OpenAI Launches An AI Browser - Daily Laterals #3

OpenAi launches a browser and everyone's shaking.

Welcome to Day 3 of Daily Laterals - a new short email I send every day with one piece of information or topic that stood out to me.

OpenAI just launched a browser.

Called ChatGPT Atlas.

It’s a Comet AI competitor (boy was I ahead of the curve on that one) and it might change everything.

Everyone and their aunt is launching a browser.

Why? Because tier 1 data is the juiciest type of data for AI. Why bother asking for information when it can just parse everything you’re doing on the browser and use that to train itself even further.

It’s probably the big next battlefield when it comes to your data.

Chrome wants your data so it can sell you ads.

Safari wants your data so it can sell you premium subscriptions for privacy.

AI Browsers want data so they can keep getting smarter.

Should you use it?

Short answer: yes. At least as a part-time browser.
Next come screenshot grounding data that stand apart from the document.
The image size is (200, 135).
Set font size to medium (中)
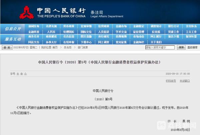(x=22, y=74)

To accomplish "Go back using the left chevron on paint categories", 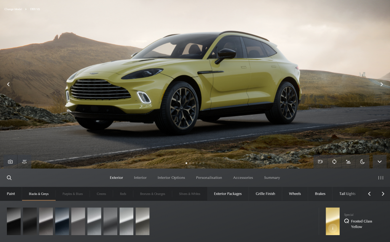I will point(369,194).
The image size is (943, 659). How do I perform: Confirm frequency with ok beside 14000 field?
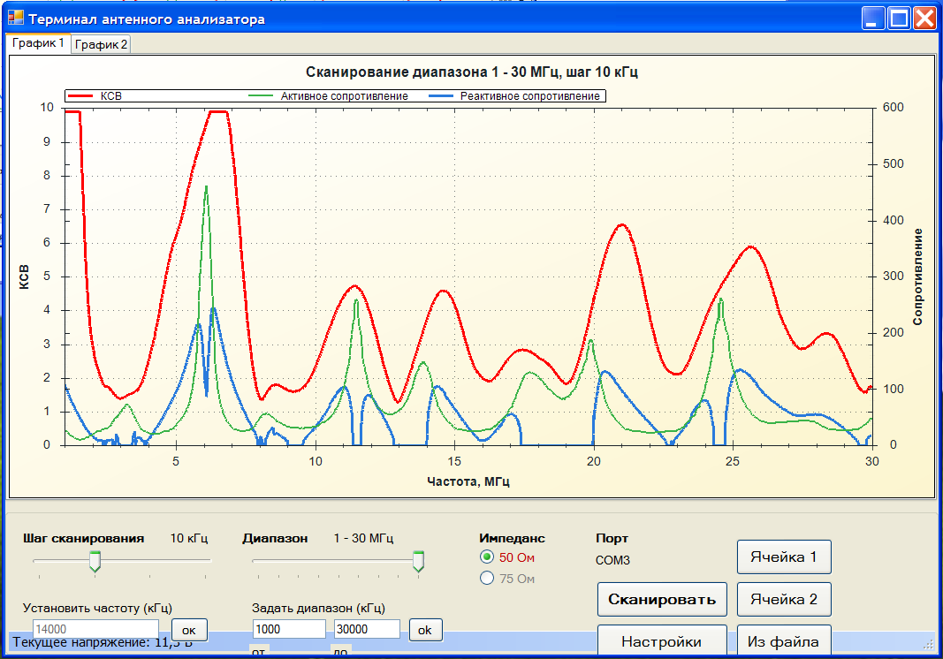[x=189, y=630]
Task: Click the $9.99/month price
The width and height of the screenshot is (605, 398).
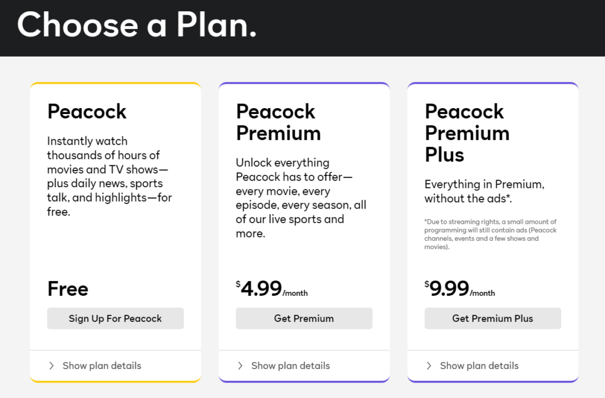Action: coord(460,289)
It’s fascinating what you can do with it and how you can program it to do tasks for you. I’m still writing this newsletter manually because I like the process, but I’m pretty sure I’m only going to be editing and curating the content pretty soon.

But if you use any AI browser, forget about privacy.
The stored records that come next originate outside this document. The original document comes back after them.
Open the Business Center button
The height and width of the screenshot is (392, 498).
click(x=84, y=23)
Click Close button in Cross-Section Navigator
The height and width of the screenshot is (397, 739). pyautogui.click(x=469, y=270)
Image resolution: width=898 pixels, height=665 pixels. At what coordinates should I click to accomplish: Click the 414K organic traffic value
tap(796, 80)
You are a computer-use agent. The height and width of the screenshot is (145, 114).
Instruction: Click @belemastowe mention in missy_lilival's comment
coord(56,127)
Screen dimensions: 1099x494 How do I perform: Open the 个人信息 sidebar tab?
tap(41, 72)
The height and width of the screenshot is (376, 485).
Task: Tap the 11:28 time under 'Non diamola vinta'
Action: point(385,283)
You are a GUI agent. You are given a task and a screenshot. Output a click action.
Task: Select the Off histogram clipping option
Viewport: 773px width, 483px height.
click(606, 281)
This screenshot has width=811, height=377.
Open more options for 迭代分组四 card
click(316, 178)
Presume everything you’re doing on an AI browser is public. If you’re ok with that, you can actually use it to save around 2 hours a day in its current state.

This might be a huge flop. But it is also the first real existential threat to Chrome and Safari in the past decade.

My bet is that it’s still a tool for early adopters and techies and will likely be that for the next 2-3 years, since traditional online browsing behavior is so engrained in all of us.

But it has the potential to truly change the way the internet works in the future.